そんな中、先日同じくAKBファンの職場の先輩が、「推しふぅーうちわ」なる物を買ってしまった。それは推しメンの「ふぅー」っと息吹き掛ける顔がプリントされたうちわで、扇ぐと「ふぅー」っとしてくれる代物。驚く事に公式グッズ。
僕はその衝撃に過呼吸を起こした。想像を絶する下世話さに卒倒するのだが、薄れゆく意識の中で、このアイテムの是非を今一度問い質した。
すると自分の想像を超えた馬鹿さが、やがてある種の感心に成り代わった。半端な常識は野暮、やはり軽く狂ってるくらいが面白い。

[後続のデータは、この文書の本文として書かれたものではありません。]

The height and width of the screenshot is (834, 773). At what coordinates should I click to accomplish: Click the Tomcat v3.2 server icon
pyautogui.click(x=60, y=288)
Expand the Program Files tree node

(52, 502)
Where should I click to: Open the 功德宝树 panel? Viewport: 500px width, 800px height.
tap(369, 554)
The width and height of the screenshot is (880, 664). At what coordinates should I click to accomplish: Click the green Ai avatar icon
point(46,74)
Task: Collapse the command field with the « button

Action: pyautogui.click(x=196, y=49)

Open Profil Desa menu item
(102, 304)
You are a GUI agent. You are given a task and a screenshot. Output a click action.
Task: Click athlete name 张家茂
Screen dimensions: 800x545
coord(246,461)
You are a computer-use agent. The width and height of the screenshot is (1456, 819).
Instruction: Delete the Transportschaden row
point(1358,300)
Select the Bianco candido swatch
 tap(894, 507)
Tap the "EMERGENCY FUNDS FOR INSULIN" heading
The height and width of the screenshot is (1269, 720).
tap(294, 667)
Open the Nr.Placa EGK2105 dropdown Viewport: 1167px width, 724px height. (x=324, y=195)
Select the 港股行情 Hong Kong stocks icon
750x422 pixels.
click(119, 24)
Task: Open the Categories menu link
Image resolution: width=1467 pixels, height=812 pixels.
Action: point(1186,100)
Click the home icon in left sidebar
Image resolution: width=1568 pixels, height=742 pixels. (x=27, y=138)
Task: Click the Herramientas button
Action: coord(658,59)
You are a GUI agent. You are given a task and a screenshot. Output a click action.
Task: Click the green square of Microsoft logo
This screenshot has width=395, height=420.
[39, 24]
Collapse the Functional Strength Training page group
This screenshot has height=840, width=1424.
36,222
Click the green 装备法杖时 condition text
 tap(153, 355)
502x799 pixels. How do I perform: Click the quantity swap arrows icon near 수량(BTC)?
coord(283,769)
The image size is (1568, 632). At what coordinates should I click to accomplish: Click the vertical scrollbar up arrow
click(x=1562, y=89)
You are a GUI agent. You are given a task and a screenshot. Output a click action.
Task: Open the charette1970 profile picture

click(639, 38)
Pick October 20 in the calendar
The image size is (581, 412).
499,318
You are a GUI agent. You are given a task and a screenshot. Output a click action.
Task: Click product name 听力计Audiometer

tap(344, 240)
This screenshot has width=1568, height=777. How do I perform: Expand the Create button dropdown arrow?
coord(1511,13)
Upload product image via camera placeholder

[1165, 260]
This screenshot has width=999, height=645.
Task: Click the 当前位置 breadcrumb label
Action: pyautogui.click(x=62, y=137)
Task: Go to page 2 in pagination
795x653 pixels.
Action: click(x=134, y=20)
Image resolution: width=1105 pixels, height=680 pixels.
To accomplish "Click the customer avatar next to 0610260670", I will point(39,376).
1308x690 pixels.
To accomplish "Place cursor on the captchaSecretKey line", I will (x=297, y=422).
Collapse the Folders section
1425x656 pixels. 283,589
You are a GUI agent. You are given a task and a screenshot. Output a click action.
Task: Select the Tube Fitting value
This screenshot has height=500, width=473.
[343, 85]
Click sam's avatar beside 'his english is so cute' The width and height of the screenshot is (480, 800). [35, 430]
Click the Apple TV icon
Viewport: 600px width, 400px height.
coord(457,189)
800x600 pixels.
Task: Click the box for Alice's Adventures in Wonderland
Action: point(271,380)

僕は特定のアイドルの追究よりも、そこで巻き起こるムーブメントへの興味が深い。基本的に崇拝対象さえ確保すれば何をやっても成立する雑多的な構造。その規模が膨らむ程、突飛で歪な現象がみられる。
AKBも総選挙は勿論、全国握手会の現状も無茶苦茶だが、挙げ句握手券を抜き取られた残骸は即刻ブックオフに並ぶ様は異景。当然推しふぅーうちわもAKBドンジャラもCGメンバーも然り。もうわけがわからない。だかそこに翻弄されるのが面白い。
自分自身が身を投じる事は勿論、客観視して捩曲った独特の外観を楽しむのもまた一興。
アイドル文化はカオスである。巨大で禍々しく不思議に華々しい乱気流。目を背けたくても背けられないその艶に惹かれ思わず触れてしまう。中は帰還困難の桃源郷。思考は停止し、全てを吸い尽くされ息絶えようとも、その亡骸は幸せな笑みを浮かべているのだ。全身に澄んだ光を纏って、現実に汚れた精神を浄化していく幻想を全身で噛み締め朽ちゆく者の姿は美しい。
そしてその亡骸は後の僕の姿だ。愛と浪漫に生きる者達の末路だ。アイドルに生きるとはそういうものなのだと思う。